In the River North neighborhood of Chicago there are many affluent customers packed into a small physical area. The vast majority of these individuals shop online and receive physical packages as a result.
And yet the post office building that sits right smack dab in the midst of all these package-receiving citizens is not a hub of activity; many times it seems empty and forlorn. Why is that? It is due to the fact that the US mail system, which provides service across the United States, is not viewed as either a reliable or competitive delivery mechanism for e-commerce goods delivery, and the flood of packages that arrives is generally delivered by either UPS or Fed Ex.
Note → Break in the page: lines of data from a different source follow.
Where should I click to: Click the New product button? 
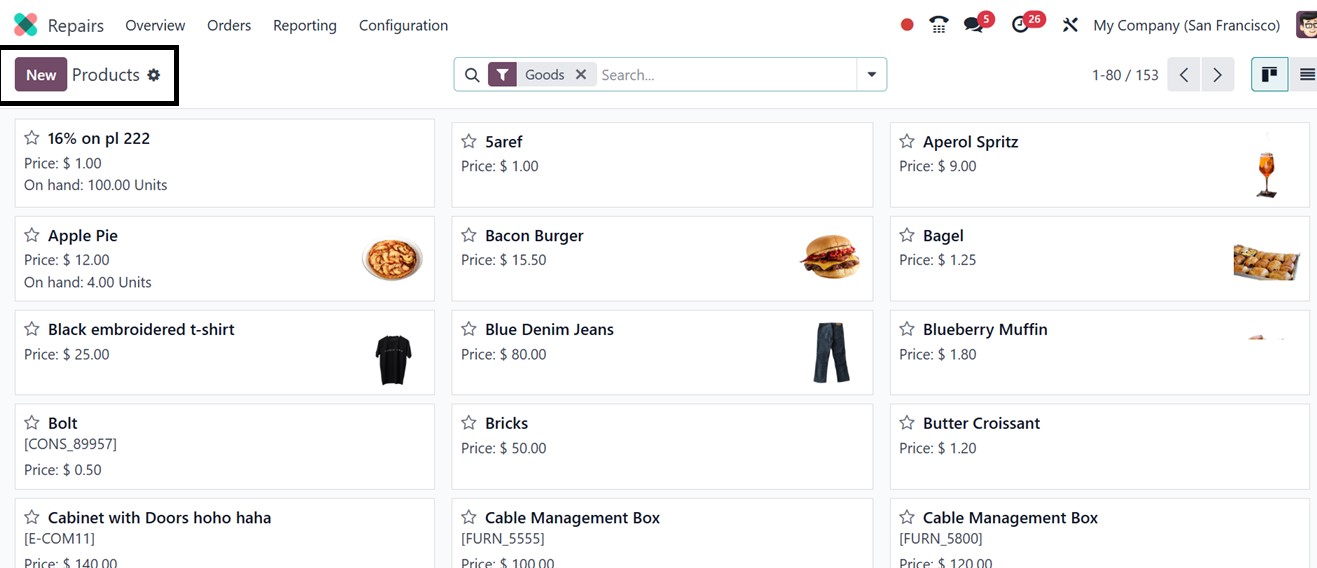coord(41,75)
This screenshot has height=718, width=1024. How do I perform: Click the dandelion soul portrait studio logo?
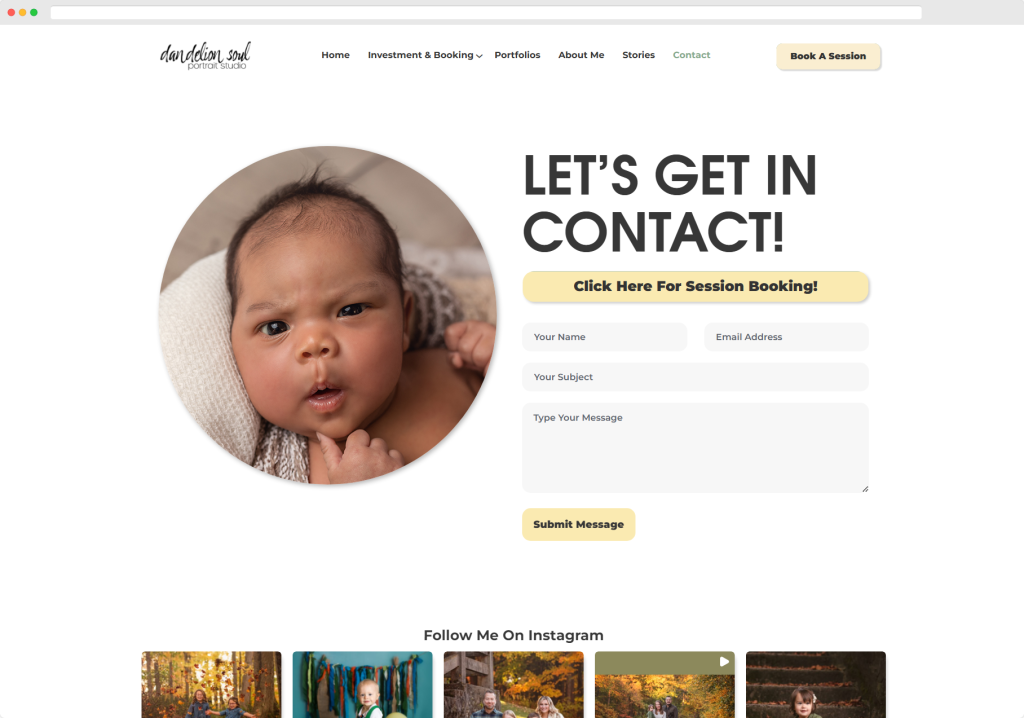click(205, 56)
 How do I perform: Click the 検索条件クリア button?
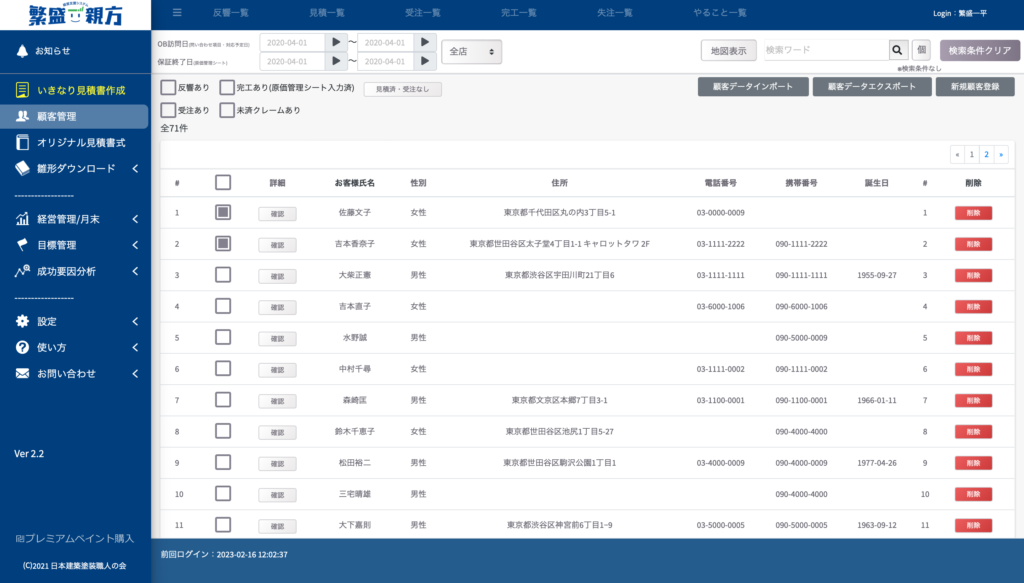point(980,50)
The post office dutifully delivers all the stuff I don’t want – junk mail, catalogs, bill reminders, an occasional holiday card for those that are sent via snail mail, and notices from governmental entities that haven’t joined the internet era (to their credit some of them have moved much of their operations to the internet).
While the post office is crippled by liabilities, benefits, civil service protections for workers, and a mandate to serve every US address for first class mail, they would be in a much better situation if somehow they had been able to capture a significant share of the package delivery market that flourished right beneath their noses. This article from Slate describes the situation as it exists today.
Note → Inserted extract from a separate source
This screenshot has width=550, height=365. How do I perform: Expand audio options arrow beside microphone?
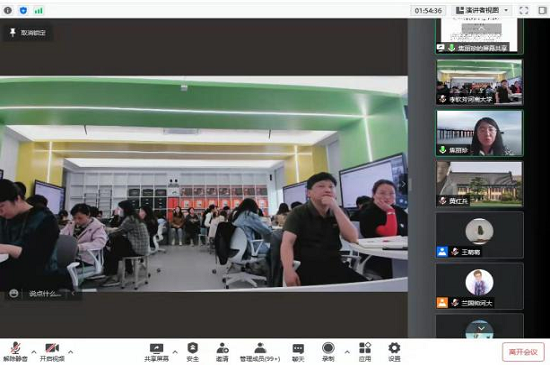(x=34, y=352)
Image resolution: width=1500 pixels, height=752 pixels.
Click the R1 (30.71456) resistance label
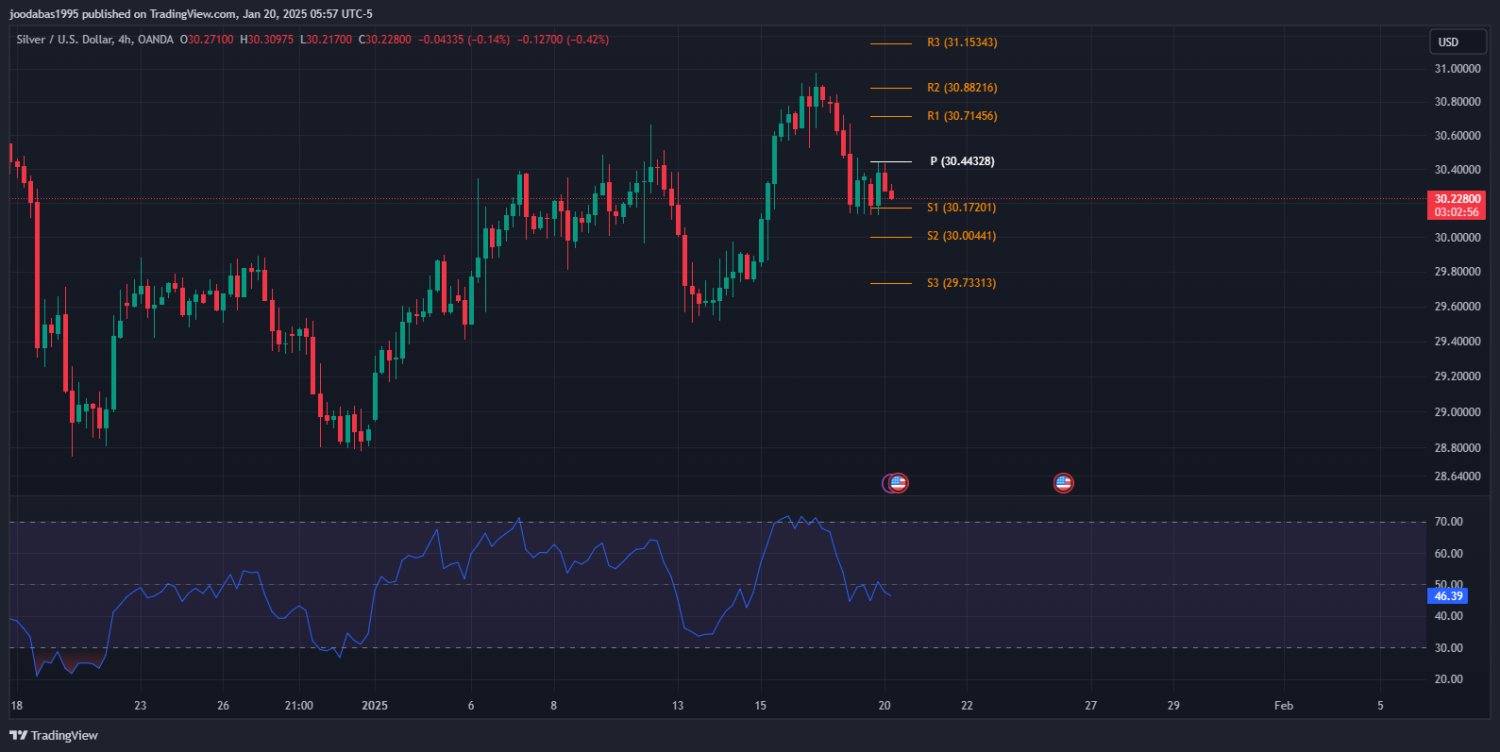coord(961,117)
The loss of the package delivery opportunity is only the most obvious squandered one; think of what the post office COULD have done tied vai the internet (guaranteed, reliable domain names linked to addresses for bill paying or as a pre-cursor to social media) or with sales of goods since they have access throughout the entire USA. However, given that they were set up as a monopoly to do one thing well (deliver first class mail), they didn’t have much pressure to innovate.
In the end the post office is mostly a machine to employ government workers, spread throughout the US and in every congressional district. Per wikipedia (which has a solid write-up here) the US post office employs 574,000 workers, with government perks, pensions and benefits that most of you will never receive, in order to deliver that
first class mail that you mostly throw into the recycling bin. The proposals that they are floating show how tied their hands are; they want to cut Saturday mail delivery which will make them even less competitive vs. UPS and Fed Ex – they aren’t really talking about ways of outsourcing services and cutting expensive staff en mass which would be needed to move even close to breaking even.
The post office is probably just betting that their employees (through lobbying) and government protectors (the politicians) will be enough to stop significant cuts while their service (first class mail deliveries) becomes ever less essential. Since we bailed out the banks and print enormous amounts of money to fund the US deficits, who will ever even notice tens of billions of dollars in losses on first class mail service to boot.
The sad part is, they are probably right.
Cross posted at LITGM.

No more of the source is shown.